- _TUGAS SINGKAT 1_
Menurut tulisan tentang antrean BBM di Bengkulu, berapa mobil yang sudah berada di depan penulis saat mengantre di SPBU KM 8?
- _TUGAS SINGKAT 2_
Ulangi kata demi kata bagian tulisan tentang antrean BBM di Bengkulu, mulai dari "Sekali peristiwa, saya" dan berakhir pada "sudah pukul 21.30.".
- _TUGAS SINGKAT 3_
Teruskan tulisan tentang antrean BBM di Bengkulu, dimulai setelah kalimat terakhir yang ditampilkan.

- _DOKUMEN_
******
Suasana mengantri BBM di salah satu SPBU di Kota Bengkulu.[dok pribadi] |
SULIT bagi saya menerima kondisi SPBU-SPBU di Bengkulu yang setiap hari kehabisan stok. Sehingga setiap kali akan mengisi BBM jenis pertalite, saya selalu harap-harap cemas. Bakal kebagian atau tidak.
Bukan sekali dua kali. Saya bahkan lebih sering menemukan SPBU yang kehabisan pasokan saat mau isi BBM. Terutama untuk kendaraan roda empat saya jenis Kijang LGX dengan cc 1,8. Padahal saya jarang mau isi full. Paling sering isi cuma Rp100-150 ribu atau 10-15 liter. Dalam satu minggu, saya paling mengisi BBM sebanyak 2-3 kali saja.
Sekali peristiwa, saya sudah masuk barisan antrian di salah satu SPBU di Kota Bengkulu. Kalau orang banyak bilangnya SPBU KM 8. Begitu ada di antrian, saya hitung ada 8 mobil yang sudah di depan dan masih banyak lagi yang antri di belakang. Waktu itu sudah pukul 21.30.
******
- _BARIS TERSEDIA_
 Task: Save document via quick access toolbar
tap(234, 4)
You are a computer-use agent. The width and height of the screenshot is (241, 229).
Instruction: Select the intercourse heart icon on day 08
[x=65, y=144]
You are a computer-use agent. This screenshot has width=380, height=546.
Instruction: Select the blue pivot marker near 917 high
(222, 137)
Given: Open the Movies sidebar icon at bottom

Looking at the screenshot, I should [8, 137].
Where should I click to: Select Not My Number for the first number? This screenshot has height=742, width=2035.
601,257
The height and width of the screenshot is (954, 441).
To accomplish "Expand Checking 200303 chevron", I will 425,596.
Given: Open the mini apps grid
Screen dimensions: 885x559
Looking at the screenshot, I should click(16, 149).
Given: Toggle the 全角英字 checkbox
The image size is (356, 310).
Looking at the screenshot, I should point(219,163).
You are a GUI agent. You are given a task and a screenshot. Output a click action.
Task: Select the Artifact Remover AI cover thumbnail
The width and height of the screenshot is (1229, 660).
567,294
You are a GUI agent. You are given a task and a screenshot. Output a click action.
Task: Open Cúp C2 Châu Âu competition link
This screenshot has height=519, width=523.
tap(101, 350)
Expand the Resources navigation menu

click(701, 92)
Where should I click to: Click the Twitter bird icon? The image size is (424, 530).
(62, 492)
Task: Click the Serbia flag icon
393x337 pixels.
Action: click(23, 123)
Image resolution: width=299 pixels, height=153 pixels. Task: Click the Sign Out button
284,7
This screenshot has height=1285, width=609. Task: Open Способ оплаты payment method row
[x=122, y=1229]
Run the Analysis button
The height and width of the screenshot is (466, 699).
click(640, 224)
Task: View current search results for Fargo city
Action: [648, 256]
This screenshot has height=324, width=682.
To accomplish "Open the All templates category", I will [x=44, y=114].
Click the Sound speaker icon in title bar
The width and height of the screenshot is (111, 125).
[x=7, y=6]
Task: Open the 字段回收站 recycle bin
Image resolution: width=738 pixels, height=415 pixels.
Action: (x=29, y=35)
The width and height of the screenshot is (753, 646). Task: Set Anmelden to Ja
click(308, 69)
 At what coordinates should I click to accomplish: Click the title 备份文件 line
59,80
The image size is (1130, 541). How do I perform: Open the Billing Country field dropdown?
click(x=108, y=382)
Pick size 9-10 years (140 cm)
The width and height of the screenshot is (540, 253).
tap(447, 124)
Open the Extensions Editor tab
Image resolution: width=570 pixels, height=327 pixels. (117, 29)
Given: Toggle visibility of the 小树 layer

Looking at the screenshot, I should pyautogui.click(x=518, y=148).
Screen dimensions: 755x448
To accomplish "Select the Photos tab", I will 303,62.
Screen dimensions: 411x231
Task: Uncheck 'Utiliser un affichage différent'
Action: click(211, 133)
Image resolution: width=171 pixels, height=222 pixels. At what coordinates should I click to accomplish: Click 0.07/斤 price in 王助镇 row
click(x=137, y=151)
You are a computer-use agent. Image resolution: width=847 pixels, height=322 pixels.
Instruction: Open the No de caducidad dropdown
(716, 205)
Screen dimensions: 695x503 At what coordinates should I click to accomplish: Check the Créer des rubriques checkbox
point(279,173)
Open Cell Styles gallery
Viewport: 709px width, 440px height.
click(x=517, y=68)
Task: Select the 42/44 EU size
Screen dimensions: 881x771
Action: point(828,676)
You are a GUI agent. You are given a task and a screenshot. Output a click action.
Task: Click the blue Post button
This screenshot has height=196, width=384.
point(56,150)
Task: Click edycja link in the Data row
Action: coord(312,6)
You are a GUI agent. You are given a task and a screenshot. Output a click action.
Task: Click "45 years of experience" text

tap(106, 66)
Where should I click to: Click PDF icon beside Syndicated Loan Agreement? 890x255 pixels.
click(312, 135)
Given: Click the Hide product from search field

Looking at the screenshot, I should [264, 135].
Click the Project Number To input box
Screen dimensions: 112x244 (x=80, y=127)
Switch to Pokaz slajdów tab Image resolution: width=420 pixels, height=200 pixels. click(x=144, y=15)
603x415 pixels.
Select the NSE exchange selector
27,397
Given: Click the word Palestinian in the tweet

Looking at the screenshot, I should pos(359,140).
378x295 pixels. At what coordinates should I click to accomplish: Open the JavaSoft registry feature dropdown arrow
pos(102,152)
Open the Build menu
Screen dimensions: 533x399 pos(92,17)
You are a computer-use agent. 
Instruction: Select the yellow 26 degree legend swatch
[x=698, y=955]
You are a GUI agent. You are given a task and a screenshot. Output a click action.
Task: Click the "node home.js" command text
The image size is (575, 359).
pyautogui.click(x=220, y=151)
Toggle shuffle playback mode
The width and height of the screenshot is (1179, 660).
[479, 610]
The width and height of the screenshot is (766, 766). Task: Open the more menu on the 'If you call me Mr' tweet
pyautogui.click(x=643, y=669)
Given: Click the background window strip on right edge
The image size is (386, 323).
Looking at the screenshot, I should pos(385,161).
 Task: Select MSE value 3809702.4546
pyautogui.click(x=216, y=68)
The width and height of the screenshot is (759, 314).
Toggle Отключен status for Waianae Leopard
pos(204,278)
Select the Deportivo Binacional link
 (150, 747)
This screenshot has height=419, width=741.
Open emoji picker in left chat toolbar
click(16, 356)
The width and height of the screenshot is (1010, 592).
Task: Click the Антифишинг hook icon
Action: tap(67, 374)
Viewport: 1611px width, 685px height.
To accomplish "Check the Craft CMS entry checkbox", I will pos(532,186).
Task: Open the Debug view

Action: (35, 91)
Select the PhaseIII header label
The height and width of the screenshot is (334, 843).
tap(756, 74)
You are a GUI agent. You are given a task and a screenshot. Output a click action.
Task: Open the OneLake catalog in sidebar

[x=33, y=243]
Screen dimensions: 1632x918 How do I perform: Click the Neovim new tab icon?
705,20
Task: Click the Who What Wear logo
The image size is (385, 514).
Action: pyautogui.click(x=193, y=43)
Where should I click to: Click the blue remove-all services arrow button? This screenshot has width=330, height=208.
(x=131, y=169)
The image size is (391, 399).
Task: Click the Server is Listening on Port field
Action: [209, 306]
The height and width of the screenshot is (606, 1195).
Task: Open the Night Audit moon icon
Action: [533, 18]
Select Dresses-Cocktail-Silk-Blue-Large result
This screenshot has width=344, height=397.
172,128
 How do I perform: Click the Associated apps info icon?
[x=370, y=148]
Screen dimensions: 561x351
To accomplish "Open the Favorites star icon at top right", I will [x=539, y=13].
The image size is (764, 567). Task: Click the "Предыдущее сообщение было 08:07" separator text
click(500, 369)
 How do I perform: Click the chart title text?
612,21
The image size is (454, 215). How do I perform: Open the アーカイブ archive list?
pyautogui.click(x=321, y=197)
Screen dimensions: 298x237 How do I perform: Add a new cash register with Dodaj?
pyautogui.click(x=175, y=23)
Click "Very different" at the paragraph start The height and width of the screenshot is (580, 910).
******
- _JAWABAN 1_
Delapan mobil.

- _JAWABAN 2_
Sekali peristiwa, saya sudah masuk barisan antrian di salah satu SPBU di Kota Bengkulu. Kalau orang banyak bilangnya SPBU KM 8. Begitu ada di antrian, saya hitung ada 8 mobil yang sudah di depan dan masih banyak lagi yang antri di belakang. Waktu itu sudah pukul 21.30.

- _JAWABAN 3_
Dari jarak sekitar 15 meter, saya melihat hanya ada seorang petugas operator yang melayani untuk dua barisan kendaraan yang mengantri. Mobil saya kebetulan antri sebelah kanan karena mulut tengki minyaknya di sebelah kiri.
Sembari mengamati, saya juga menghitung waktu yang dihabiskan si operator itu untuk mengisi setiap satu mobil. Ternyata rata-rata 2 menit. Ini sering kali saya lakukan. Dan biasanya saya habiskan setengah jam di antrian sebelum dapat giliran.
Tapi malam itu, saya jengkel sekali. Bagaimana tidak? Saat hanya tersisa tiga mobil di depan, petugas tiba-tiba menghentikan pelayanan. Dia melambai dengan kedua tangannya menyilang. Rupanya itu pertanda pertalite habis.
Bah, sial kali rasanya. Antri sudah lama, minyak mobil sudah kritis, giliran tinggal diisi, malah habis. Saya tak kuasa mengumpat. Segala macam sumpah serapah saya muntahkan saja meski hanya saya sendiri yang mendengarkan.
Malam itu saya akhirnya terpaksa mencari SPBU yang lain dengan perasaan cemas karena lampu indikator minyak di dashboard sudah menyala lebih terang. Sementara target SPBU terdekat yang nempel di memori kepala jaraknya lumayan jauh. Lebih dari 3 kilometer.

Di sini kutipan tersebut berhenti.